▶ **Required tasks**
• a. In the note on agar embedding below, could you reproduce the stretch from "We have occasionally" through "next (2nd day)", swapping "agar" for "gelatin"?
• b. Does the note on agar embedding below agree with each of these statements? Answer yes or no for each and quote the deciding words. (i) The largest specimen measured about 20 by 8 by 6 cm. (ii) Mohs frozen-section-controlled surgery proved more satisfactory than staged permanent-section resection. (iii) Slides from the stage I specimen are ready for interpretation the same afternoon.

(Beginning of Document section)

We have occasionally used agar en block or partial en block embedding
for resection specimens in order to keep loose tissue, a delicate
or complex surgical margin, or a fenestrated resection plane of
tissue together in Jell-O-like cross-sectional blocks whose entire
or selected areas can be removed intact and then re-embedded in
agar. The largest specimen I have dealt with was a resection of
a DFSP surrounded by friable fatty margins (in about 1985), the
resection being about 20 by 8 by 6 cm. After working two years
with two dermatologists performing Mohs frozen-section-controlled
surgery, we all found that staged permanent-section resection was
much more satisfactory, hugely reducing OR time. To do those, we
receive the oriented stage I excision specimen, use rapid fixation,
and have slides available for interpretation the next (2nd day)
morning. Stage II is scheduled in the office that 2nd day after
lunch, and so forth. But that ended with Dr. Carl Johnson's move to Elante.

(End of Document section)
(Beginning of Records)

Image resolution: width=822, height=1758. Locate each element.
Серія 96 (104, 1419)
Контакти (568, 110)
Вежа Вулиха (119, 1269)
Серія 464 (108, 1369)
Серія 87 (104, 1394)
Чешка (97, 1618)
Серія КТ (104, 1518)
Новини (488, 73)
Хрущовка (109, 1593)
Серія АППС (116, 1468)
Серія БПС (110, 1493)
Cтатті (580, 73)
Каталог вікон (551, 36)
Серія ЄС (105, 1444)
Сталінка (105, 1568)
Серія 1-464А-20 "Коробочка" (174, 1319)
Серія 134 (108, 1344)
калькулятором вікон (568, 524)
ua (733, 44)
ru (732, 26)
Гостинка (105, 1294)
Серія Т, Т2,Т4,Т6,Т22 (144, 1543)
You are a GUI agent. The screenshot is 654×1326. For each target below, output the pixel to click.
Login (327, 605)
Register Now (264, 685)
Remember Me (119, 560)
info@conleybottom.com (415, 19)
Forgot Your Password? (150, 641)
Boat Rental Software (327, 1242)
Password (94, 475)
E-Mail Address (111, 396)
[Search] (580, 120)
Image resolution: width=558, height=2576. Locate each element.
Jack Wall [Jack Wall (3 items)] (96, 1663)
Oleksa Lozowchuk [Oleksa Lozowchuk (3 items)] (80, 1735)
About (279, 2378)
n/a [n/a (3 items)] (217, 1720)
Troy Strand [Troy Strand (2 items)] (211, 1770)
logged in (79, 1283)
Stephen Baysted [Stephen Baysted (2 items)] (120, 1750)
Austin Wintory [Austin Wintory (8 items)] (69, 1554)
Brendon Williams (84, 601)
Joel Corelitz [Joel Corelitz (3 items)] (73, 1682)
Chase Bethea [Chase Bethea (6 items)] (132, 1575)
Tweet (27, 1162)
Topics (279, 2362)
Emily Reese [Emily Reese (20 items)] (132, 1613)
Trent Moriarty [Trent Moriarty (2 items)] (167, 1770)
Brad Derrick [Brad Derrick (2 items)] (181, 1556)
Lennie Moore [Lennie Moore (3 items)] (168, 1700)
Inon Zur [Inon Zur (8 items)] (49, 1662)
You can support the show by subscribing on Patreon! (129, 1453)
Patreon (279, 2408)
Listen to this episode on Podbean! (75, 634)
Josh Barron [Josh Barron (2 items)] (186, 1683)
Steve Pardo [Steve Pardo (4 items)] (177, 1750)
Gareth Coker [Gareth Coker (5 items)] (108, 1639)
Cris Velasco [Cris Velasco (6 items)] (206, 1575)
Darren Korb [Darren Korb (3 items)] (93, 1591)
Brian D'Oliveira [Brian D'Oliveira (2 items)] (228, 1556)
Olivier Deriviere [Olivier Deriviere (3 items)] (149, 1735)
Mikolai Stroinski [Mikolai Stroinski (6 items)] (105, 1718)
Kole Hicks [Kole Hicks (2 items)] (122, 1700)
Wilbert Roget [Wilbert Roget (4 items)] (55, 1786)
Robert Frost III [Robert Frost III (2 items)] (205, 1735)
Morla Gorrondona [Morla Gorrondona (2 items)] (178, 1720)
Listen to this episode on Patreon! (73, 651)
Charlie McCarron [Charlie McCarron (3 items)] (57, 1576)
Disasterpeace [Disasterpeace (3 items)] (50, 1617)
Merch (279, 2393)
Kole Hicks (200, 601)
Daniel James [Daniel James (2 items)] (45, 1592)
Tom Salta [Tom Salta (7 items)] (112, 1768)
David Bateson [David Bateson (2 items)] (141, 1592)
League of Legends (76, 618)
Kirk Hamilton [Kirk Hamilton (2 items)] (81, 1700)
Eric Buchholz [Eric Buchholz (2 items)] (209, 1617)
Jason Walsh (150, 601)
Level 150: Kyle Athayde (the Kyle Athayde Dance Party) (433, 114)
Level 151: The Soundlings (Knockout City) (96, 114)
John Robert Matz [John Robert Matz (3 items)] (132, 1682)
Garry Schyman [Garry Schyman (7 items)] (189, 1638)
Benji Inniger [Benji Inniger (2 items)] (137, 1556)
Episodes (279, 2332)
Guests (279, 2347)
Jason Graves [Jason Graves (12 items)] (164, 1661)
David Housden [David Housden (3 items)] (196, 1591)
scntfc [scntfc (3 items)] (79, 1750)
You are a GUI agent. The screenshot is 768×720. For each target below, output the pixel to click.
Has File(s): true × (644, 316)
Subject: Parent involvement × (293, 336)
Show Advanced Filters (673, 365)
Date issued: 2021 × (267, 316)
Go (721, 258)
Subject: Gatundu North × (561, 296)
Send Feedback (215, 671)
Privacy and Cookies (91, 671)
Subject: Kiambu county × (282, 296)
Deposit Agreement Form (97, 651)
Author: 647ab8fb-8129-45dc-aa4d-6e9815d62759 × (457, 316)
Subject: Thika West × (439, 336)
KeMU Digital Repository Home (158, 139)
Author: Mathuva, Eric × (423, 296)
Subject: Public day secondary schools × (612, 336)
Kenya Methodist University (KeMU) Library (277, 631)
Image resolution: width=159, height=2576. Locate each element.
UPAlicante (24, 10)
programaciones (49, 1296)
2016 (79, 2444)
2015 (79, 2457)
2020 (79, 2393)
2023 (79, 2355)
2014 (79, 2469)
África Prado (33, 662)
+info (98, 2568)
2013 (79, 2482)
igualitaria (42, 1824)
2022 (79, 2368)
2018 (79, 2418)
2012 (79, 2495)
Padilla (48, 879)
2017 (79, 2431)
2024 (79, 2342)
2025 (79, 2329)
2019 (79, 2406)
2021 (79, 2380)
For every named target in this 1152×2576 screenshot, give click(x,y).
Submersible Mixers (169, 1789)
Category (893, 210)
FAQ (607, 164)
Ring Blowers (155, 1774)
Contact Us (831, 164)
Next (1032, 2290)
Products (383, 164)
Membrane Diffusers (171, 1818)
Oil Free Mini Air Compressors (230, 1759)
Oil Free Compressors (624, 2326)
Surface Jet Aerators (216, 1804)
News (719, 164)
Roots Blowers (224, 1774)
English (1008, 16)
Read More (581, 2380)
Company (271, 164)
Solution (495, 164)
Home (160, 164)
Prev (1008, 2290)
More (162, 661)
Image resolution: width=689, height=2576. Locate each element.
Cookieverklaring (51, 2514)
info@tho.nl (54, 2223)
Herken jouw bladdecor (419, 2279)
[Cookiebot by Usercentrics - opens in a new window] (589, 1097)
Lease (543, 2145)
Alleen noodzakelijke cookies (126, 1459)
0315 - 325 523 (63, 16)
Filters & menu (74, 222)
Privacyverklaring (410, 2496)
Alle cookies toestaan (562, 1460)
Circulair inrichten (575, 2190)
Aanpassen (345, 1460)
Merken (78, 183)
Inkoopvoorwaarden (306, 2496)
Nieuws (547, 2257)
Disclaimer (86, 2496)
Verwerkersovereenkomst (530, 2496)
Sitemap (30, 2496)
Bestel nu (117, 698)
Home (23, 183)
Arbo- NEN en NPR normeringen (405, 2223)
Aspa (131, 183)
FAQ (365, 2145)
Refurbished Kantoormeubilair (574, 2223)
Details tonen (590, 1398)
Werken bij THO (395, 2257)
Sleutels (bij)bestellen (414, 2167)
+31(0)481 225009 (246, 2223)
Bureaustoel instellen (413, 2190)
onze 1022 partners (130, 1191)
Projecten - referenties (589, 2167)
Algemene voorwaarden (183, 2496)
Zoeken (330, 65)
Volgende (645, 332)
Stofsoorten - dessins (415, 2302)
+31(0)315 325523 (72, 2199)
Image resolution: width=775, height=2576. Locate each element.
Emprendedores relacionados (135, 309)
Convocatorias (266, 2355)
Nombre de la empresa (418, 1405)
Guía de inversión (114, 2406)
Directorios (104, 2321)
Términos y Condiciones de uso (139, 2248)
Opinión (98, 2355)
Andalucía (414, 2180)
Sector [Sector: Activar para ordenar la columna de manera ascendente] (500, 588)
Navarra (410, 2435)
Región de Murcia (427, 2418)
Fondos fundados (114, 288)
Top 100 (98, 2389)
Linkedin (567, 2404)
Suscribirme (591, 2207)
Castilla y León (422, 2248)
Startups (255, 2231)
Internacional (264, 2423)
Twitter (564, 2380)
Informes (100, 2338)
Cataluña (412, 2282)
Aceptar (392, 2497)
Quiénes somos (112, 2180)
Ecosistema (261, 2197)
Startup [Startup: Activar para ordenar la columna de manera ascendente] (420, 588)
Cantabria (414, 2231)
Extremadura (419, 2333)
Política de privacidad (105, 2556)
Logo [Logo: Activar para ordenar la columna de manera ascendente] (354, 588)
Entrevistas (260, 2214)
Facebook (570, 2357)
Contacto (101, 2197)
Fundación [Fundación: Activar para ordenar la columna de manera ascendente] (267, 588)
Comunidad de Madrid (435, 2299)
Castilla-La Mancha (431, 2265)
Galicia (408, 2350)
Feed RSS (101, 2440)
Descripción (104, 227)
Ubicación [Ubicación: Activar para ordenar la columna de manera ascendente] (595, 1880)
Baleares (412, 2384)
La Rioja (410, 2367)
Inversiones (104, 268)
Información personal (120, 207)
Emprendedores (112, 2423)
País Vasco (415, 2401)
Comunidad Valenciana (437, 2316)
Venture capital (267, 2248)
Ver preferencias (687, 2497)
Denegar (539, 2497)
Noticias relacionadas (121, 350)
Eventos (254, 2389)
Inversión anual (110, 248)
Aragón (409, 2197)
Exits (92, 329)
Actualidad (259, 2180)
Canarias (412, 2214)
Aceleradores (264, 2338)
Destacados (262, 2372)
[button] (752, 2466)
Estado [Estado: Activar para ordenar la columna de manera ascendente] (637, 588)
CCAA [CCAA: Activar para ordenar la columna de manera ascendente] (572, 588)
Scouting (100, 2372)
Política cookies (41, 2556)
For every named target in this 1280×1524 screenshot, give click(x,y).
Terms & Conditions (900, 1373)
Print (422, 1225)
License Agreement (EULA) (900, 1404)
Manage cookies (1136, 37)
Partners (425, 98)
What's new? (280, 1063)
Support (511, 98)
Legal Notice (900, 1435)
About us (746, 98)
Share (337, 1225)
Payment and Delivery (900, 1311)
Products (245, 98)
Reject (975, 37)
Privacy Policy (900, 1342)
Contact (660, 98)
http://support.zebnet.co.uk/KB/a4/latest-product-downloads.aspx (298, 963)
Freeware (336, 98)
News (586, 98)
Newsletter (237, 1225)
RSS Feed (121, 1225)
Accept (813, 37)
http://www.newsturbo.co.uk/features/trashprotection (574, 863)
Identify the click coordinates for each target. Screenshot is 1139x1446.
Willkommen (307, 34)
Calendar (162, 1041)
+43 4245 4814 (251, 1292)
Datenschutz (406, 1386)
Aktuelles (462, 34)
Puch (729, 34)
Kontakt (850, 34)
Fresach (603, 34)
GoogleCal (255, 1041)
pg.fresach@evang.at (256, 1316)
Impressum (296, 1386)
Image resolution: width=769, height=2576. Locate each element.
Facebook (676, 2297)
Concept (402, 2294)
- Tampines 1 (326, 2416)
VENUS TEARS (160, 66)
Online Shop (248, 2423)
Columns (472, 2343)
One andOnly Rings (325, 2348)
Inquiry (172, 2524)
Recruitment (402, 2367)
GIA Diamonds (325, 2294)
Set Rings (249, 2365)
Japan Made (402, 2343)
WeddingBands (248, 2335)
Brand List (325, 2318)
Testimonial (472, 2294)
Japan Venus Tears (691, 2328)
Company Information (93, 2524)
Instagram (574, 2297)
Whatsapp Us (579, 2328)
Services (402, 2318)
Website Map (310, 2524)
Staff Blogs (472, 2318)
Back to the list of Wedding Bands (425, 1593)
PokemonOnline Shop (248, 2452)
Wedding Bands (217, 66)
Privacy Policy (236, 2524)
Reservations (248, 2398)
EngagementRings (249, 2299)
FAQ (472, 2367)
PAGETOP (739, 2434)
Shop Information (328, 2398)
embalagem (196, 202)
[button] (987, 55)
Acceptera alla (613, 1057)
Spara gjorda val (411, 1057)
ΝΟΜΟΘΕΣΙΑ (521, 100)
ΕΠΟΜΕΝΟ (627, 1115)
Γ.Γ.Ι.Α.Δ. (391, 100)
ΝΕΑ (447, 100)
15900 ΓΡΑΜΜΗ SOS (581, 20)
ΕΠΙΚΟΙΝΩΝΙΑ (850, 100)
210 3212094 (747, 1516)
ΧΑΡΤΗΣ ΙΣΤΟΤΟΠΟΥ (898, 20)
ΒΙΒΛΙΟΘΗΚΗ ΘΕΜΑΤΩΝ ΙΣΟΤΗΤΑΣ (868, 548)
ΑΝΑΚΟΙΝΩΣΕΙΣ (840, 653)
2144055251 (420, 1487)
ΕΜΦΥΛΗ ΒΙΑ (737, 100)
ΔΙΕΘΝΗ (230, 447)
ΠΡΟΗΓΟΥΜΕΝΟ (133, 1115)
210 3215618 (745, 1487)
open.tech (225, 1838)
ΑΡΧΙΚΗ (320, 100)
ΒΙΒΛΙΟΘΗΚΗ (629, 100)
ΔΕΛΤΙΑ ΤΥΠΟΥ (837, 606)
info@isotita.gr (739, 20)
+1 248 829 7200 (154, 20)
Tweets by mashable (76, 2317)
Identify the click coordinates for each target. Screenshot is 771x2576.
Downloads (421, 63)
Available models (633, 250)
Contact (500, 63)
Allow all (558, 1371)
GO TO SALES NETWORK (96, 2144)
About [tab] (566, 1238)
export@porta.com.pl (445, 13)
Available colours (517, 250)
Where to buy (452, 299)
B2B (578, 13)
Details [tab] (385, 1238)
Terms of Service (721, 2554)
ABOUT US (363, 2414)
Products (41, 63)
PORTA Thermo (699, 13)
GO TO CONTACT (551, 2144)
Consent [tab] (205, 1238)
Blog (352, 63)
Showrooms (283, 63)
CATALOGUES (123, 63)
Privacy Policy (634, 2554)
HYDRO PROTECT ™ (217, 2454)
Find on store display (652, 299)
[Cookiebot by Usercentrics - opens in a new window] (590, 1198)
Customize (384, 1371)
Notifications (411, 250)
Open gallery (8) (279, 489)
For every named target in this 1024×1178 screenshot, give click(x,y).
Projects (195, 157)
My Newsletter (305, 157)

(End of Records)

▶ **Per-task answers**
• a.
We have occasionally used gelatin en block or partial en block embedding
for resection specimens in order to keep loose tissue, a delicate
or complex surgical margin, or a fenestrated resection plane of
tissue together in Jell-O-like cross-sectional blocks whose entire
or selected areas can be removed intact and then re-embedded in
gelatin. The largest specimen I have dealt with was a resection of
a DFSP surrounded by friable fatty margins (in about 1985), the
resection being about 20 by 8 by 6 cm. After working two years
with two dermatologists performing Mohs frozen-section-controlled
surgery, we all found that staged permanent-section resection was
much more satisfactory, hugely reducing OR time. To do those, we
receive the oriented stage I excision specimen, use rapid fixation,
and have slides available for interpretation the next (2nd day)

• b.
(i) Yes: "the resection being about 20 by 8 by 6 cm."
(ii) No: "staged permanent-section resection was much more satisfactory, hugely reducing OR time."
(iii) No: "have slides available for interpretation the next (2nd day) morning."